We [he and Bobby Short] both deal with ladies and gentlemen. They're established. They have manners. They're attractive. And, for the most part, they're rich. They have good impulses for living and like living well. And the songs we sing are about people who like living well, not about the depraved or the deprived.


These words may go a long way to explain Shannon's reputation for being a snob (which, according to many friends and fans, he most definitely was not), yet they do accurately describe the crowds that flocked to his shows at New York nightspots such as Le Perroquet, the Cafe Carlyle, and the 22 Club, and bearing in mind his fondness for the songbooks of Cole Porter, Rodgers and Hart, Noël Coward, and Jerome Kern, among many others, they offer a truthful description of his repertoire as well. In that same New York Times article, Shannon also discusses his approach to performing: "I treat the room as a drawing room where I'm giving a party. It never occurs to me that I'm not the host. I watch the tables. I watch the drinks. I have to restrain myself not to seat people." And this intimacy was definitely an important part of Shannon's appeal, together with his penchant for witty humor, his sense of devil-may-care detachment when singing these songs, and the fact that he proved to be a walking encyclopedia of the Great American Songbook every time he sat at the piano. In this regard, he was to the Songbook what Leadbelly was to American folk music, and his art was appreciated by audiences both at home and overseas, where he occasionally performed at exclusive venues in places like France and Italy.

Regrettably, Shannon left us a rather meager recorded legacy, perhaps because he was best experienced live, and his art, like that of Noël Coward, did not translate so well to the medium of recordings. However, there are two Audiophile Records releases that anyone interested in Shannon's saloon singing should own. The most complete is a two-CD set entitled simply Saloon Singer that features Bobby Hackett on cornet on some of the tracks and that includes classics like "Everything Happens to Me," "Let's Do It (Let's Fall in Love)," "Down in the Depths of the 90th Floor," and the Jeri Southern-associated "You Better Go Now." Alongside this, the single CD True Blue Hugh offers sixteen tracks recorded in Lexington, South Carolina, in December of 1977, with Shannon alone at the piano, except for two tracks on which he is accompanied by Terry Lassiter on bass and Jim Lackey on drums.
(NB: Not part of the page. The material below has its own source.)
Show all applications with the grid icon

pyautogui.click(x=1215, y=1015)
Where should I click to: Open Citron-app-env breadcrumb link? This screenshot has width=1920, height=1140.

This album contains two songs closely associated with Shannon, "True Blue Lou" and "It's a Big, Wide, Wonderful World" (a minor hit for crooner Buddy Clark in the late '40s), along with other gems such as "A Hundred Years from Today," "Baltimore Oriole," "It Never Entered My Mind," "As Time Goes By," and a medley of "Just a Gigolo" and Cole Porter's "I'm a Gigolo." Shannon's passing in New York City in 1982, at age 61, deprived the world of one of the best saloon singers who ever lived, a man who not only defined that difficult art, but who lived and breathed it as well.

Sketch of Hugh Shannon that appears on the cover of the CD Saloon Singer

1 comment:

LARRY BRILL said...

I miss Hugo. He made Paulette's & my life so very much richer. Somewhere floating around the house is a tape of Hugo singing Happy B Day to me...with Sylvia Syms mumbling in the background. A few Christmas cards. A tape of Hugo backing Brick Top, then finishing her club date in Boston. There's A 2 LP/CD set on Atlantic... called NY Cabaret (or something like that) with a couple of cuts by Hugo. (Kreta Keller on it too???). He was at our wedding. We miss him.